Playing in sand, whether at the beach or a sandpit in the park, is one of those old fashioned childhood joys that not every parent has access to. Instead, a tray of sand at home offers all the sensory stimulation and engagement of a child’s imagination as the park or beach. It’s a cheap and simple activity that also has the essential elements of the best learning-through-play rewards – the development of physical motor skills and appropriate social responses through role play.
Basic Ingredients of Sand Play
There is only one essential ingredients of sand tray play and that is enough sand to fill a box, plastic container or similar shallow vessel that offers access to enough sand real estate for your child to create and experience their own sandy adventure. If you have the space, you can fill a child’s plastic moulded wading pool with sand but size is not that important. We’ve seen sand trays in draws, the cheap pet litter trays available at your local supermarket and even a salad bowl. A smaller sand tray just means smaller items can be added, which doesn’t limit the engagement of your child’s imagination. In fact, what may seem like a limitation to an adult is exactly the kind of situation in which a child can grow and develop their resourcefulness.

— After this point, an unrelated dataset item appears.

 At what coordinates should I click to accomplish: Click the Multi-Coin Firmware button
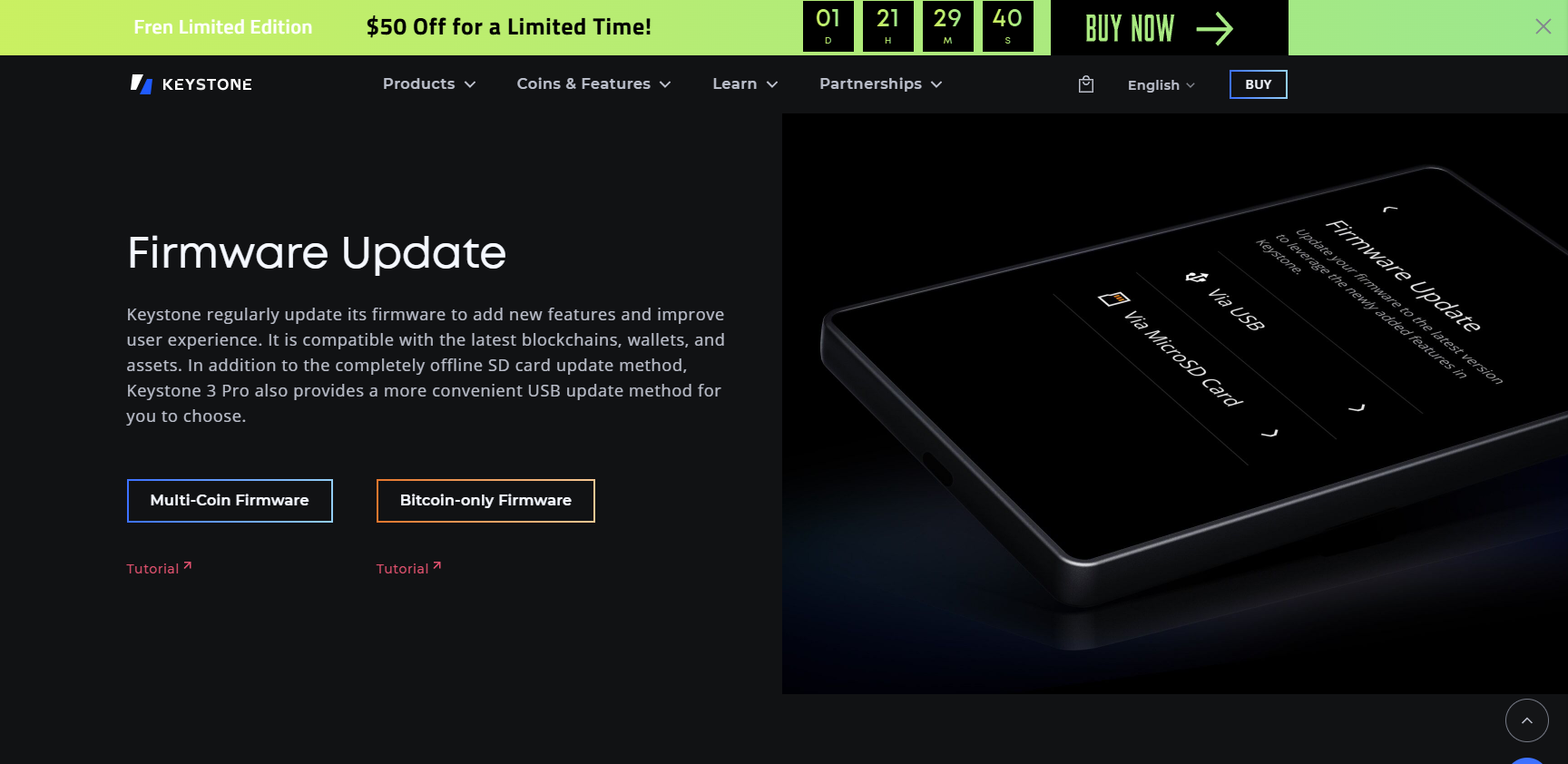230,501
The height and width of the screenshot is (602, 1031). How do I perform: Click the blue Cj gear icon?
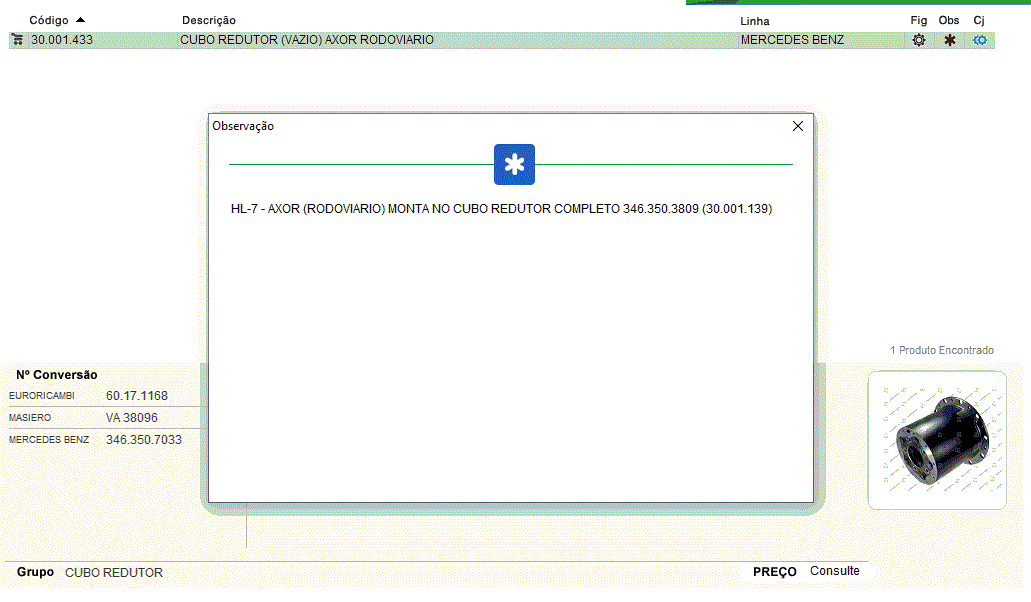(980, 40)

If your child has never played in sand before you’ll find the first phase of their encounter will be exploration. They may stroke, grab, throw, or shape the sand in an effort to experience this new material. This is a natural response and is a way for them to check this new environment is safe. The sensory part of this phase will be the most important so let them enjoy the feel of the sand and allow them to choose to interact with props or other items when they are ready. To encourage the best scenario of play-based learning in a sand tray, ask open-ended question like “what else could you do?”, “how did you do that?’
Dramatic Play with Props
Any small item that is in their toy collection suddenly takes on a new life when it enters your child’s sand tray. Lego characters, plastic figurines or characters, ornaments, plastic farm animals or craft items like paddlepop sticks and pipe cleaners can be arranged on the sand to play out a scene. Your old collection of buttons can be of use here too. A community of characters and props allows your child to express ‘dramatic play’. This form of play is important for the child to develop its sense of identity, community and culture through bringing to life the sand tray characters in imagined scenarios. Dramatic play will directly improve your child’s cognitive and communication skills. The small toys or props become the method for your child to play out their experience of the actual world in the symbolic sand world. In this scenario a parent or teacher can gradually add or change things to provoke different responses.
Playing with Nature
Anytime you can combine the garden or nature in your child’s play is of benefit to their healthy development. If you can’t place your sand tray outside, take the child outside to the park or your own garden to collect sticks, stones, leaves, seed pods and flowers to bring back and arrange in the sand tray. If you have shells they will also make great tools for digging or props for role play or general creativity. Draw patterns with sticks or fingers and create a picture or story that the child can be in charge of.
Sand tray Tools
The traditional beach toys like shovels and buckets are just as valuable in a sand tray but also consider a sieve and cups. Use mathematical terms like ‘more’, ‘full’, ‘empty’, ‘heavy’ to describe what is happening. Ask the child to place things together and then describe the sequence using size or shape.
Such is the value of sand tray play, child behavioural therapists use the sand tray play to diagnose and treat emotional problems. In the hands of a parent it is also a wonderful tool to assist in the development of your child’s emotional, physical and social skills.